▶ [Task objective]: Filter the material below down to the lines containing the word "will".

▶ [Input for this task]:
------

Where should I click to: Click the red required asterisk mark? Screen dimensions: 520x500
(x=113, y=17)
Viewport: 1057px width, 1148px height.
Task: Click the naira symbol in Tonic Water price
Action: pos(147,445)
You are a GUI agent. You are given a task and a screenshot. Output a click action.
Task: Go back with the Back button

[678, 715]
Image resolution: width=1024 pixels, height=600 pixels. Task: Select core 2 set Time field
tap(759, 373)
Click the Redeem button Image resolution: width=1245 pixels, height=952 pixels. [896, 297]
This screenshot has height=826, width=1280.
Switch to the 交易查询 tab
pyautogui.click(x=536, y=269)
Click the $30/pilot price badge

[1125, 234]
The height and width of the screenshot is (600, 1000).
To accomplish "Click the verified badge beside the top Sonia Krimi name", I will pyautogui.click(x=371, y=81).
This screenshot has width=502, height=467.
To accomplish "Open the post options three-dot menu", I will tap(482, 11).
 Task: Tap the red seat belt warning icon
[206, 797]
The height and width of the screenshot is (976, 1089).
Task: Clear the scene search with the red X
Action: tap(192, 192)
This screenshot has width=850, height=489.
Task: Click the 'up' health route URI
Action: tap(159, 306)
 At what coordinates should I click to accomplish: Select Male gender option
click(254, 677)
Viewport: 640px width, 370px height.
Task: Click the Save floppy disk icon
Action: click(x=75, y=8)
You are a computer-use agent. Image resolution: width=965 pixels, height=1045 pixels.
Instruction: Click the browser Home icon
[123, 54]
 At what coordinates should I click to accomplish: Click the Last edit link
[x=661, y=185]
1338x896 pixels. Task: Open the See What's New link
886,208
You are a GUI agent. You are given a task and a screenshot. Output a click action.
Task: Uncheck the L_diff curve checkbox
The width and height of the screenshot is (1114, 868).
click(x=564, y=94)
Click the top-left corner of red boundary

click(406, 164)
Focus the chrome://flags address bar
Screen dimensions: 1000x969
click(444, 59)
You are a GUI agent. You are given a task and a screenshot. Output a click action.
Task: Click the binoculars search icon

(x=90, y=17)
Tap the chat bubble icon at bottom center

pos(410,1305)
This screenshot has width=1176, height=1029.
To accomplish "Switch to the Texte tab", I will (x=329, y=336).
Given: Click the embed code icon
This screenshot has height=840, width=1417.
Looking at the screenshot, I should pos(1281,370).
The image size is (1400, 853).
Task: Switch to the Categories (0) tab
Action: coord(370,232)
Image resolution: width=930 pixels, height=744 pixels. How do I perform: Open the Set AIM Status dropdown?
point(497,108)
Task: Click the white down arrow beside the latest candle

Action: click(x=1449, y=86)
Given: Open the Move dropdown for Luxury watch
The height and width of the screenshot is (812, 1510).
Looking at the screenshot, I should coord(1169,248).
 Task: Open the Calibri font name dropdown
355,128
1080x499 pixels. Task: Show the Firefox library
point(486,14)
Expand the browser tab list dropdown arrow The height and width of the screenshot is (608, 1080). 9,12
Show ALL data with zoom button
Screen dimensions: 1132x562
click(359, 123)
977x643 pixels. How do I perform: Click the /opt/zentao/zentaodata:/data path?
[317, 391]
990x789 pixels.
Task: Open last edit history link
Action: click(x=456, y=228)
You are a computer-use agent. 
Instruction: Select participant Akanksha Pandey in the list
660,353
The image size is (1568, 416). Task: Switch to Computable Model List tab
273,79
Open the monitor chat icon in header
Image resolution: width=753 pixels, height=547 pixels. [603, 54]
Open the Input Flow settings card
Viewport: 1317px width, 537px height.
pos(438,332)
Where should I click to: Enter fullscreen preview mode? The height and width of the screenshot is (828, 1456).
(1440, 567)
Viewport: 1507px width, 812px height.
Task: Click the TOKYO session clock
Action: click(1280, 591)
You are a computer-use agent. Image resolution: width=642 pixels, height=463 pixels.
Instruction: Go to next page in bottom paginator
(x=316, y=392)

------

▶ [Result below]:
To accomplish "Click the verified badge beside the top Sonia Krimi name", I will pyautogui.click(x=371, y=81).
To accomplish "Open the post options three-dot menu", I will tap(482, 11).
To accomplish "Switch to the Texte tab", I will (x=329, y=336).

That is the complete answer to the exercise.